Oxidized phospholipids activate both platelet-activating factor receptors and peroxisome proliferator-activated receptors.

Atherosclerosis leads to about 640,000 deaths every year in the United States and is the leading cause of death in this country. Activation of monocytes by oxidized low-density lipoprotein (LDL) is a critical step in atherosclerosis. Oxidized LDL phospholipids are able to activate the platelet-activating factor (PAF) receptor. This receptor plays a key role in the activation of physiological leukocyte responses and may play a role in the development of atherosclerosis. Oxidized LDL phospholipids are also able to induce monocyte chemotactic protein-1 (MCP-1), another molecule with a critical role in both physiological inflammation and atherosclerosis. This dissertation examines the mechanisms whereby oxidized LDL phospholipids are able to induce responses in monocytes. The first study determined the structural characteristics of the oxidized LDL phospholipids that activate the PAF receptor. These phospholipids were demonstrated to be phosphatidylcholine (PC) that have sn-1 ether bonds, an unexpected result given the relative scarcity of alkylacyl PC in the LDL particle. Several species of oxidized alkylacyl PC were shown to be potent ligands of the PAF receptor. One of these PC was an alkylacyl PC with an eight carbon sn-2 acyl chain modified with an ?-aldehydic residue, 1-O-hexadecyl-2-(8-oxooctanoyl)- sn-glycero-3-phosphocholine. This oxidized PC induced PAF receptor activation at nanomolar concentrations and was as potent as several previously identified PAF analogs. The second study examined the mechanism whereby oxidized LDL phospholipids can induce MCP-1 synthesis by monocytes adherent to an alpha-ICAM-3 antibody surface. On this surface oxidized LDL phospholipids, but not PAF, stimulate MCP-1 secretion. The activation of MCP-1 secretion from monocytes was demonstrated to be independent of the PAF receptor. In the third study, the mechanism of oxidized phospholipid induction of MCP-1 secretion was further examined.

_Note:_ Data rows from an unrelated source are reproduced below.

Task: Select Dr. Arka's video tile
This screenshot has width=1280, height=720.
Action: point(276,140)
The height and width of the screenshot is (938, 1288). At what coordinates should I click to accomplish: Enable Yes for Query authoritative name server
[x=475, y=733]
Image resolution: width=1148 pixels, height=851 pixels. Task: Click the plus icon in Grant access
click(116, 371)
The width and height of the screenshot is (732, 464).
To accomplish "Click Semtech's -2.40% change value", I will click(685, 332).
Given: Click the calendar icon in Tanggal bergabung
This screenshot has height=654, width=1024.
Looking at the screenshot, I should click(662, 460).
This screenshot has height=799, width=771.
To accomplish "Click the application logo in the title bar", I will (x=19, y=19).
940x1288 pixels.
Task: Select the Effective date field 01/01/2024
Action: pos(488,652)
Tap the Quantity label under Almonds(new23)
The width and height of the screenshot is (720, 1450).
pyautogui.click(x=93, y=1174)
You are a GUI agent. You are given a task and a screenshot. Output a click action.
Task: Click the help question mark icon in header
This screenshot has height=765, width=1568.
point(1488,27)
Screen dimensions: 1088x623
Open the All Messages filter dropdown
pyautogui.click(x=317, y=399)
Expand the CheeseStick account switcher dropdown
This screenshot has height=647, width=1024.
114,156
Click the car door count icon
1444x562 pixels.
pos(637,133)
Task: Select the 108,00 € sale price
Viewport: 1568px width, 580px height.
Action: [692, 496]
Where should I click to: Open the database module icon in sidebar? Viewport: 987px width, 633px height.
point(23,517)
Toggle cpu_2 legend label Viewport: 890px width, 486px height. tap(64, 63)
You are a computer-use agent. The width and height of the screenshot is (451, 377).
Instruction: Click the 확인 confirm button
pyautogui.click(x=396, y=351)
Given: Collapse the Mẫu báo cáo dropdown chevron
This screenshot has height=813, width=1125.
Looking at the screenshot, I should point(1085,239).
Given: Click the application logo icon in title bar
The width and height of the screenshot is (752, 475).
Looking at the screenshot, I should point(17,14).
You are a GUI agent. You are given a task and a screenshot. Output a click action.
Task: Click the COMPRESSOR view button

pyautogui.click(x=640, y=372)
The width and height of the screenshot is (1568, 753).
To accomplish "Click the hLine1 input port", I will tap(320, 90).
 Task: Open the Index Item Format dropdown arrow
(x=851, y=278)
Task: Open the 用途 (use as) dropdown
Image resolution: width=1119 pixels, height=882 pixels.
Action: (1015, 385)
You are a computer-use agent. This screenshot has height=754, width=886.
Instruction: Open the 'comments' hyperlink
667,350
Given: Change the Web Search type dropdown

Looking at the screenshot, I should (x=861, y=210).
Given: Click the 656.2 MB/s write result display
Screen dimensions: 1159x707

Peroxisome proliferator-activated receptors (PPAR) have recently been implicated in the regulation of expression of several proteins thought to be important to the progression of atherosclerosis. Adhesion to the alpha-ICAM-3 surface by monocytes was demonstrated to induce the expression of PPAR-gamma;. PPAR agonists were demonstrated to activate MCP-1 secretion and oxidized phospholipids were themselves demonstrated to be PPAR agonists.